The acceleration due to gravity near the surface of a planet of radius R and density d is proportional to
${\text{A}}{\text{. }}\dfrac{d}{{{R^2}}} \\\ {\text{B}}{\text{. }}d{R^2} \\\ {\text{C}}{\text{. }}dR \\\ {\text{D}}{\text{. }}\dfrac{d}{R} \\\$

Answer 1

Solution

We will first calculate the expression for acceleration due to gravity from Newton's law of gravitation and Newton's second law of motion. Then we can use the relation that density is equal to mass per unit volume. From the obtained relation, we can check the dependence of acceleration due to gravity on the density and radius of a given planet.

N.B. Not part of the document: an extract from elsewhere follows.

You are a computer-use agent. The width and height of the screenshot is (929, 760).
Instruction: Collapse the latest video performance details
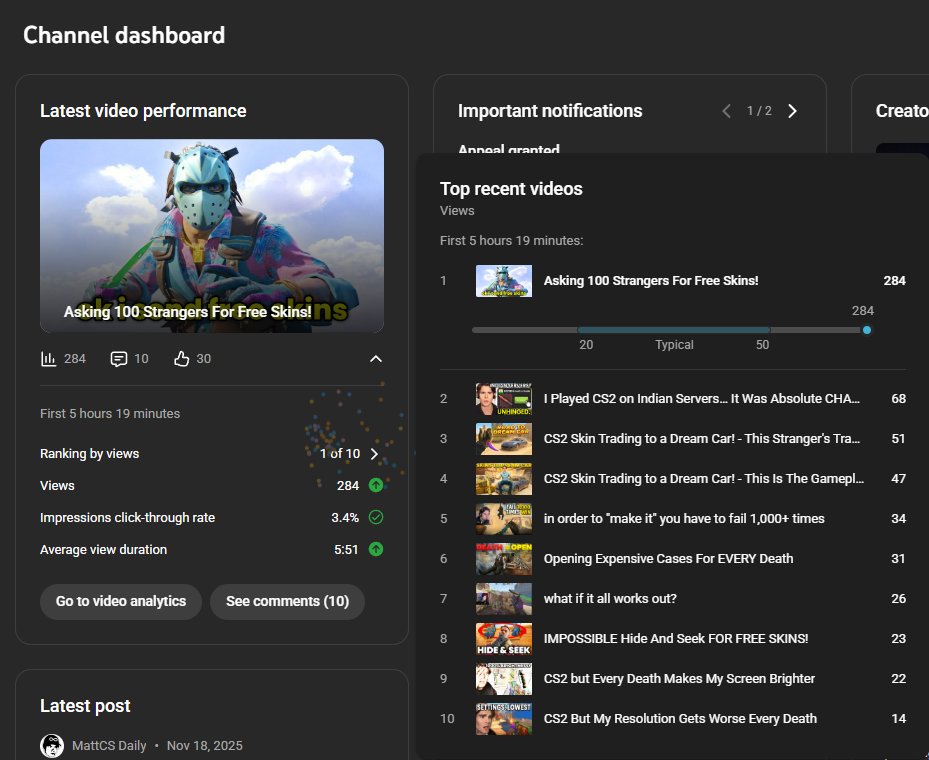tap(375, 358)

Complete step by step answer:
In order to solve this question, we first need to obtain the expression for acceleration due to gravity. We know that according to Newton’s law of gravitation, the gravitational force between planet of mass M and an object of mass m is given as
$F = \dfrac{{GMm}}{{{r^2}}}$
Here r is the distance from the centre of the planet to the centre of the object. If an object is near the surface of the planet then r is equal to the radius of the planet which is denoted by R.
$F = \dfrac{{GMm}}{{{R^2}}}$
We also know that according to Newton’s second law of motion, for an object moving near the surface of planet, the force is given as
$F = mg$
Here g is the value of acceleration due to gravity near the surface of the planet. Equating the expression for forces, we can get an expression for g.
$mg = \dfrac{{GMm}}{{{R^2}}} \\\ g = \dfrac{{GM}}{{{R^2}}} \\\$
Now we know that the density of a planet can be given as mass of the planet per unit volume of the planet. If d is the density of the planet and if planet is spherical in shape then we have
$d = \dfrac{M}{{\dfrac{4}{3}\pi {R^3}}} \\\ \Rightarrow M = \dfrac{4}{3}\pi {R^3}d \\\$
Now we can insert this in expression for acceleration due to gravity. Doing so we get
$g = \dfrac{{GM}}{{{R^2}}} = \dfrac{{G \times \dfrac{4}{3}\pi {R^3}d}}{{{R^2}}} = \dfrac{4}{3}\pi GRd \\\ \Rightarrow g \propto Rd \\\$

Therefore, the correct dependence of g on density and radius of the planet is given by option C.

Note:
1. It should be noted that the value of acceleration due to gravity changes with distance from the surface of earth. Due to this the dependence of g will also change according.
2. The value of g is maximum at the surface of earth and decreases as we go away from the surface of earth. At the centre of earth as well as at a very large distance from the surface the planet, the value of g is equal to zero.